### JOB 1
Which people does the excerpt about Harvey mention by name? List each one.
### JOB 2
In the excerpt about Harvey, what did the CIA do after the incident at the Pentagon?
### JOB 3
Continue the excerpt about Harvey from its last sentence.

### PAGE EXTRACT
To Harvey, it was all so much amateurish meddling. Soon he started referring to Kennedy in private as "that fucker" and began suggesting that some of the Attorney General's actions bordered on the traitorous. It usually happened after he had been drinking, and it made his friends wince. "He said some things about Bobby Kennedy that were unwise, which he couldn't support but which were part of his dislike for the man," a friend said. "Bobby was wielding so much power and Bill distorted this into intent to do harm." In short, the friend said, "he hated Bobby Kennedy's guts with a purple passion."
For his part, Kennedy thought that Harvey was "not very good." The Berlin tunnel "was a hell of a project," Kennedy conceded, "but he did that better than he did this... . [Harvey had] this great achievement and then he ended in disaster by working out this program." Stories began to circulate. One had it that Harvey had flatly refused a direct order from Kennedy, then slapped his gun down on the conference table and spun it around so the barrel pointed at the Attorney General. The story was almost certainly apocryphal, but its very existence signaled that something was drastically wrong.
Relations with Lansdale were no better. To Harvey, Lansdale was a security risk. "Harvey seldom really talked to me," Lansdale said. "He would never initiate conversations. It was very hard to get information from him." Harvey displayed his contempt in other ways as well. At meetings, he would "lift his ass and fart and pare his nails with a sheath knife," Helms's aide said. One day at the Pentagon, Harvey took his gun from his pocket, emptied all the ammunition on the table and began playing with the bullets in an elaborate show of boredom. The incident caused such a ruckus that the CIA issued new regulations regarding the carrying of firearms by employees.

### AVAILABLE DATA
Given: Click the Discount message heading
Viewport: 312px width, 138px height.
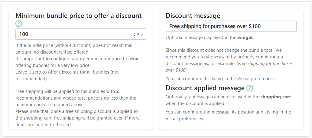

### TASK RESPONSE 1
Harvey (also called Bill), Kennedy (also called Bobby Kennedy), Lansdale, Helms

### TASK RESPONSE 2
It issued new regulations on the carrying of firearms by employees.

### TASK RESPONSE 3
The final break with Lansdale came on August 13, 1962, after he sent a memo to State, Defense, the CIA and the USIA, laying out plans for the next phase of operations against Cuba. There, in black and white, Lansdale wrote, "Mr. Harvey: Intelligence, Political (including liquidation of leaders), Economic (sabotage, limited deception) and Paramilitary."
Harvey scratched out the offending words from the memo and called Lansdale, raging against "the inadmissibility and stupidity of putting this type of comment in such a document." Lansdale didn't know it, but he had stuck his big foot right in the middle of ZR/RIFLE.
Lansdale was the least of that operation's problems. Harvey had abandoned the intricate stratagem of using QJ/WIN in the KUTUBE/D search for a suitable assassin as the original executive-action file had specified. Instead, he had reverted to a more tightly controlled version of the Keystone comedy act that had been concocted for the Bay of Pigs. On April 21, 1962, Harvey met with a dapper Mobster named Johnny Roselli in the cocktail lounge at the Miami airport. The bulbous Harvey gulped his double martini while the sleek Roselli, wearing a custom-tailored suit, alligator shoes and a $2000 watch, sipped vodka on the rocks. Harvey handed him four poison capsules and assured him that they would "work anywhere and at any time with anything." Although Roselli soon reported to Harvey that the pills had arrived in Cuba, nothing happened.
Still Castro flourished. It had been a full eight months since Bissell had first mentioned to Harvey the "application of ZR/RIFLE program to Cuba" and since the President had recorded his decision to "use our available assets ... to help Cuba overthrow the Communist regime." During that time, the only result that could be discerned was that the Russians had begun shipping vast quantities of military supplies to Cuba.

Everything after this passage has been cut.